Photochemical etching, also known as photochemical machining or photoetching, is a process that uses a combination of light and chemicals to selectively remove material from a substrate.
It is commonly used in the manufacturing industry to create high-precision metal parts, including electronic components, aerospace parts and medical devices. While photochemical etching offers many advantages over traditional metalworking methods, it also requires careful consideration of several technical factors to achieve the desired results.
The first step in photochemical etching is to create a design for the part that will be etched. This design must consider several technical considerations, including the thickness and type of material being used, the desired level of precision, and any post-processing required.
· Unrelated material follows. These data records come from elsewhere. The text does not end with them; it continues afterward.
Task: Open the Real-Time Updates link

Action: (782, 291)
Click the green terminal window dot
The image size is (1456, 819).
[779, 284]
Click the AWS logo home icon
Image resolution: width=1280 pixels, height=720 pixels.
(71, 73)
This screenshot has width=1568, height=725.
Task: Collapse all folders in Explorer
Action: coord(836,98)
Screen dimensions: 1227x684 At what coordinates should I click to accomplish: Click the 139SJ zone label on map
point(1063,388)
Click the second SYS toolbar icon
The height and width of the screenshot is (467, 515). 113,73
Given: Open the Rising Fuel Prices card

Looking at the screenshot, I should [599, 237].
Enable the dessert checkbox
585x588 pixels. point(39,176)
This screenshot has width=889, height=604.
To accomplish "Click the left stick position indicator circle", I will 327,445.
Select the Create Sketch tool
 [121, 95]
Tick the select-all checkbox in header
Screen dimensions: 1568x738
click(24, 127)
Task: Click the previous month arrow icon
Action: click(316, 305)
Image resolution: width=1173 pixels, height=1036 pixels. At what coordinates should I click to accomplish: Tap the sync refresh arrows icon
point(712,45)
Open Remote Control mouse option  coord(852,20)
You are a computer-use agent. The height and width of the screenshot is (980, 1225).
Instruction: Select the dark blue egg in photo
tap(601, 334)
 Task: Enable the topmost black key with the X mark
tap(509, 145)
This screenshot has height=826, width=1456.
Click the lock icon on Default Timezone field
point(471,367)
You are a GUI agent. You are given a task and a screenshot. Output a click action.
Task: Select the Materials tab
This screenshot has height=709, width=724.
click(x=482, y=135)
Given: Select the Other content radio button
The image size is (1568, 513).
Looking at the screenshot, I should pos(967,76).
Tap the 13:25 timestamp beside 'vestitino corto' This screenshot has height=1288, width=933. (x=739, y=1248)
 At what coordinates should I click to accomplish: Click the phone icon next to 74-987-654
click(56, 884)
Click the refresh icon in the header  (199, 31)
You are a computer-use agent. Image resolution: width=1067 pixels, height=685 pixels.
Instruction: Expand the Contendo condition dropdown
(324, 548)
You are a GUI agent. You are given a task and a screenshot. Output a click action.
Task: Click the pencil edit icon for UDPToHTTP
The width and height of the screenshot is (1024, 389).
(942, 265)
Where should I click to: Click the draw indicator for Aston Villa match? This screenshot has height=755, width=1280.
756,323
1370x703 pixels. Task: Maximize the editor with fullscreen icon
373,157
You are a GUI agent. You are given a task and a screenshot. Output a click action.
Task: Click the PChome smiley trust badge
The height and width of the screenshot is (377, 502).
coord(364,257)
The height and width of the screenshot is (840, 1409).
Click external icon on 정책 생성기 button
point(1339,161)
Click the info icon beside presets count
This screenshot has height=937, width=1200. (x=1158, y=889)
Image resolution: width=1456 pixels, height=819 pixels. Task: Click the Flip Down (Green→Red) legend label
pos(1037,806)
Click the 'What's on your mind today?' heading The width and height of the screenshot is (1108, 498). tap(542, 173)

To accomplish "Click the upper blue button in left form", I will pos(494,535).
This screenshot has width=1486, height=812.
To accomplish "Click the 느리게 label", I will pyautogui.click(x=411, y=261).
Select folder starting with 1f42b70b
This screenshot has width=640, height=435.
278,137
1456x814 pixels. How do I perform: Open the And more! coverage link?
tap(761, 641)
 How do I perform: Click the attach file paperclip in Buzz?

It is important to work closely with an experienced etching supplier to ensure that the design is optimised for the photochemical etching process.
The substrate material used in photochemical etching must be compatible with the chemical solution. Typically, metals such as stainless steel, copper, and brass are used in photochemical etching, but it is also possible to etch non-standard metals with specialist chemistries.
Generally, chemical etching is best suited to thin materials ranging from 0.01mm to 2.5mm thick, with a maximum sheet size of 1500mm x 600mm.
The thickness and size of the material can also affect the cost of the etching process, with thinner materials requiring less etchant exposure time. Subject to design, thicker materials may require multiple etching steps or longer exposure times to achieve the desired pattern or design.
Chemical etching can create features which are much smaller than traditional mechanical machining techniques. Sizes as small as a few microns can be produced, with the smallest etched feature size being determined by the material thickness and having a typical 1:1 ratio. The accuracy of any through-etched feature can be down to ±10% of the material thickness or a minimum of ±0.025mm.
For depth-etched features, the material thickness becomes less significant. Surface features such as fluidic channels can be etched to a depth of 0.025mm, however; the width of any etched depth will increase in size at a 2:1 ratio. For example, a 0.025mm depth will have an etched width of 0.050mm.
The complexity of the design is another factor that can impact the achievable feature sizes with chemical etching. Simple designs with straight lines and curves can be etched with greater precision than complex designs with irregular shapes, patterns, and profiles. The size of the part being etched also affects the level of precision achievable, with larger parts often requiring a greater minimum etching tolerance.
During the etching process, the metal is not only etched downwards but also etched sideways, creating a v-shaped ‘cusp’ around the perimeter of the cut. This effect is known as the ‘undercut’.
The undercut, which is controllable, can be used to produce a variety of profiles, providing products with unique characteristics such as sharp cutting edges or conical openings.
The etch cusp also impacts the inside and outside corner radii of a component produced, with a minimum inside corner radii proportional to the thickness of the material. A minimum outside corner radii of 75% is typical.
An etch tag, sometimes referred to as a tie-in, is a small protrusion or indent left behind on a part after being etched. Etch tags are used to hold parts in place during the etching process or to aid in post-etching processing steps, such as part identification or assembly.
Subject to the component size, design or tolerance requirement, components can be produced without tags; however, they are usually essential when the required tolerance is less than 15% of the metal thickness.
In conclusion, photochemical etching is a highly precise manufacturing process that can produce intricate metal parts for a variety of industries. While the process offers many benefits over traditional metalworking techniques, careful consideration of several technical factors is required to achieve the desired results. Material selection, feature size and accuracy, etch cusp and corner radii, and etch tags must all be considered when designing a part for photochemical etching. By working closely with an experienced supplier, the benefits – and cost savings – of photochemical etching can be maximised to create high-precision metal parts for any application.